» TEXTE À LIRE
===============
Une première depuis la fin de la dictature militaire en 1980. Le président de la Corée du Sud, Yoon Suk-yeol, a proclamé, mardi 3 décembre, la loi martiale dans son pays, interdisant toute activité politique et plaçant la presse sous le contrôle de l'armée. Moins de trois heures après son annonce, la majorité des députés a voté contre la mesure, contraignant le chef de l'Etat à revenir sur sa décision. Alors que des manifestations ont été organisées à Séoul, des membres du parti présidentiel comme de l'opposition ont appelé Yoon Suk-yeol à démissionner, mercredi.

Que s'est-il passé ? Pourquoi le président a-t-il proclamé la loi martiale ? Comment a réagi la population ? Franceinfo répond à cinq questions sur cet épisode inédit.

1 Pourquoi la loi martiale a-t-elle été proclamée ?
===============
» DONNÉES ENREGISTRÉES
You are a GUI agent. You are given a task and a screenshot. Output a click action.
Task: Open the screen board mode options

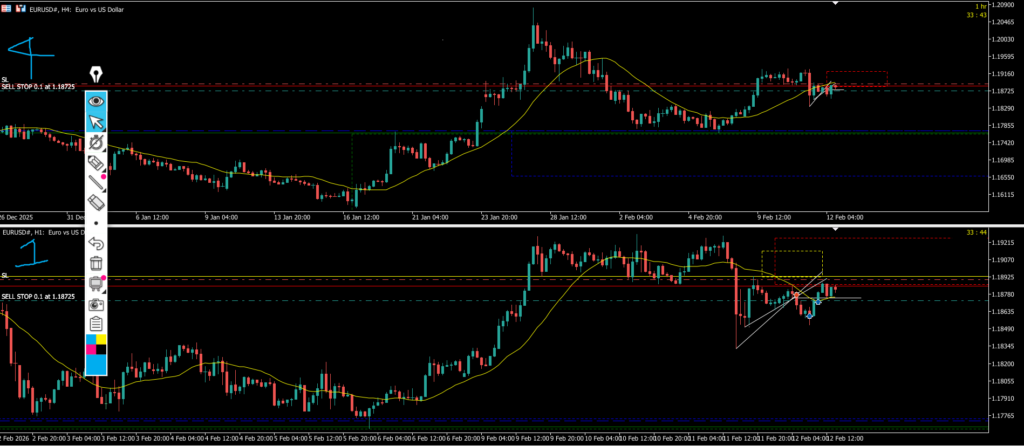pyautogui.click(x=96, y=284)
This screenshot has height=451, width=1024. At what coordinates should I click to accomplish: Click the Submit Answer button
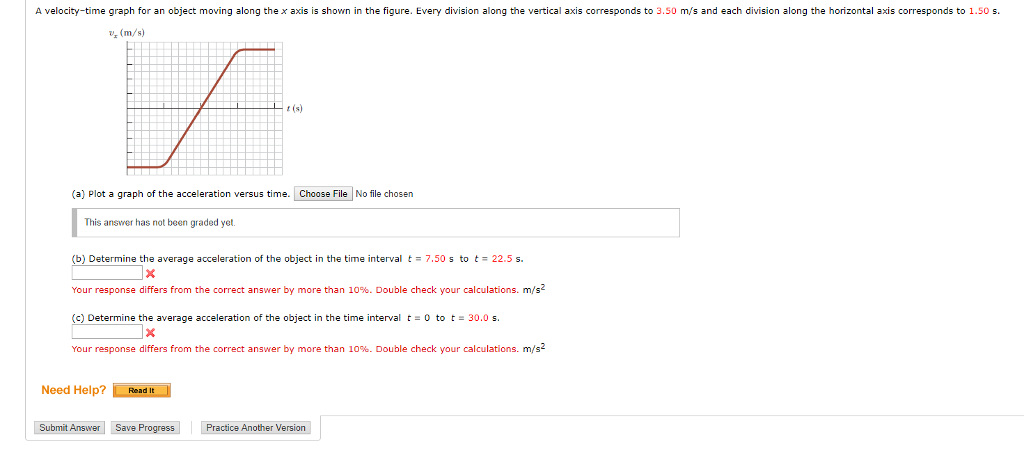tap(69, 428)
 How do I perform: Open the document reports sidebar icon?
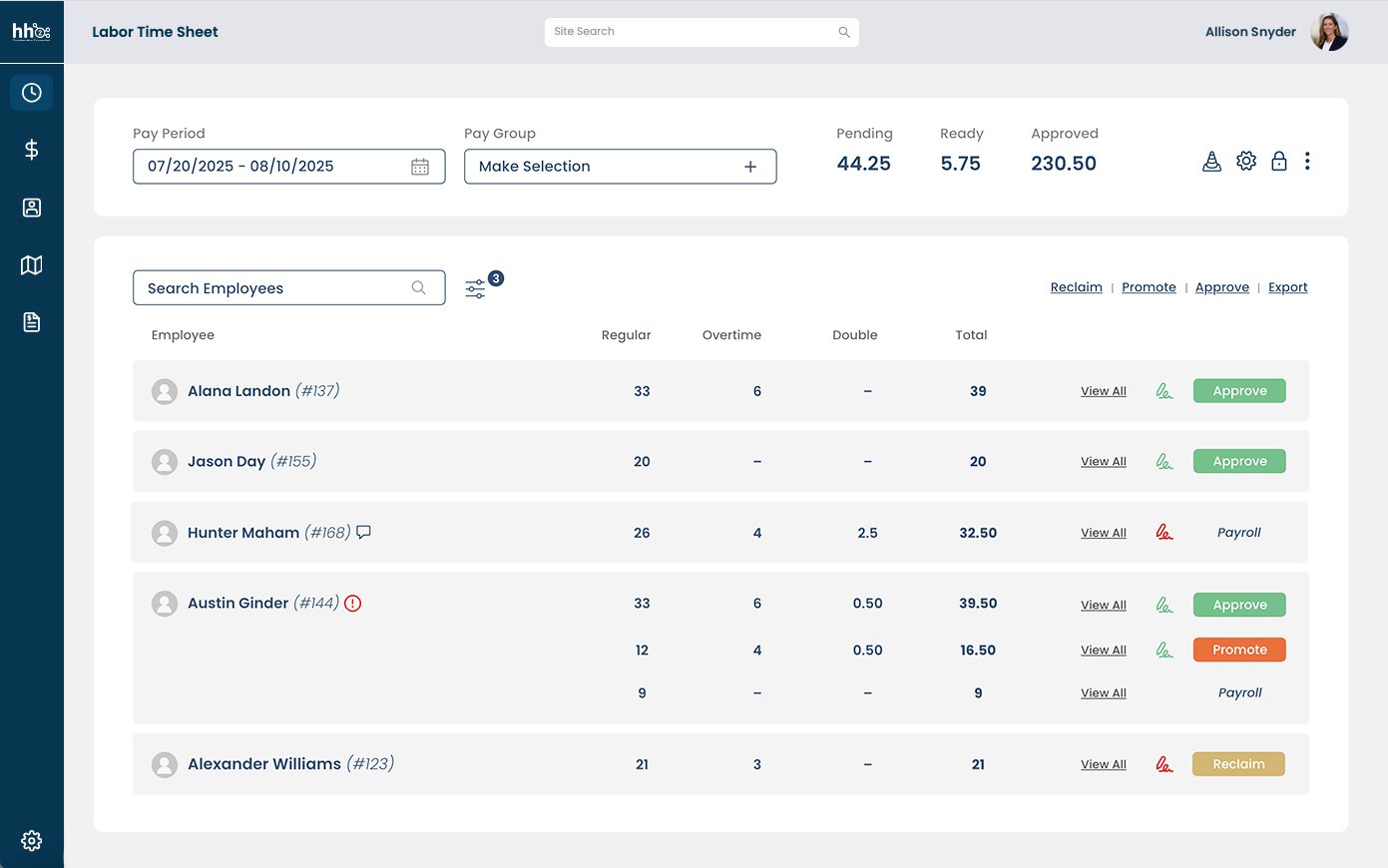(32, 322)
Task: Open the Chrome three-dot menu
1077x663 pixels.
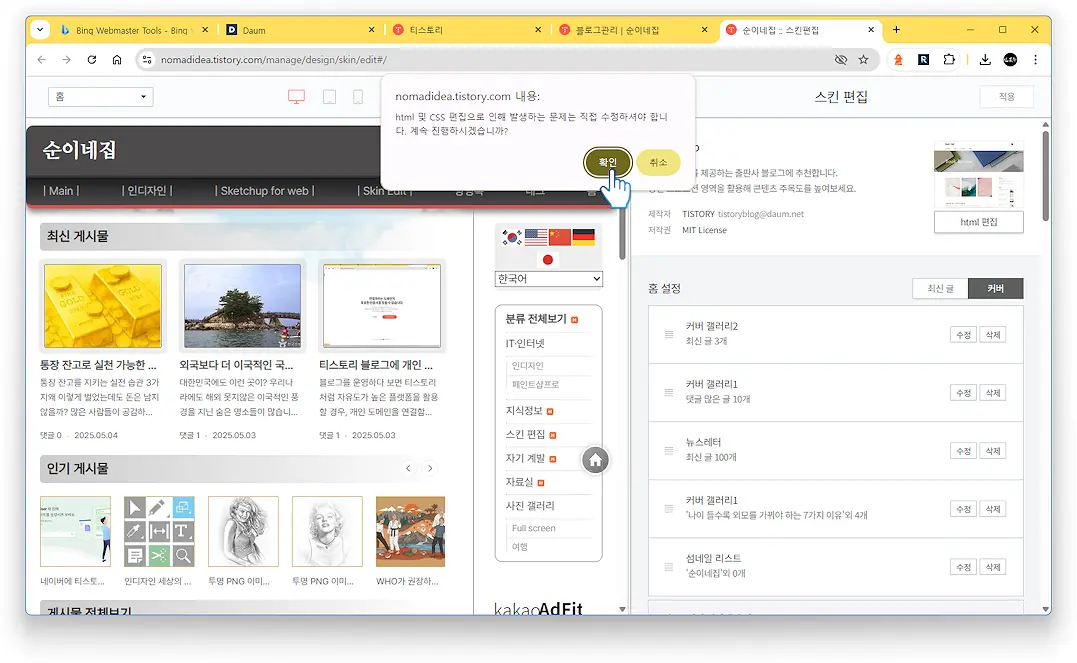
===============
» CONSIGNE ÉCRITE 1
Résumez en deux phrases le texte sur la loi martiale en Corée du Sud.
» CONSIGNE ÉCRITE 2
D'après le texte sur la loi martiale en Corée du Sud, combien de temps après l'annonce du président la majorité des députés a-t-elle voté contre la mesure ?
» CONSIGNE ÉCRITE 3
Recopiez le passage du texte sur la loi martiale en Corée du Sud qui commence par « Que s'est-il passé ? » et se poursuit jusqu'à « a-t-elle été proclamée ? ».

» RÉPONSE COMPLÈTE 1
Le mardi 3 décembre, le président sud-coréen Yoon Suk-yeol a proclamé la loi martiale, interdisant toute activité politique et plaçant la presse sous le contrôle de l'armée, une première depuis la fin de la dictature militaire en 1980. Moins de trois heures plus tard, la majorité des députés a voté contre la mesure et l'a contraint à revenir sur sa décision, puis, mercredi, des membres du parti présidentiel comme de l'opposition l'ont appelé à démissionner.

» RÉPONSE COMPLÈTE 2
Moins de trois heures après l'annonce.

» RÉPONSE COMPLÈTE 3
Que s'est-il passé ? Pourquoi le président a-t-il proclamé la loi martiale ? Comment a réagi la population ? Franceinfo répond à cinq questions sur cet épisode inédit.

1 Pourquoi la loi martiale a-t-elle été proclamée ?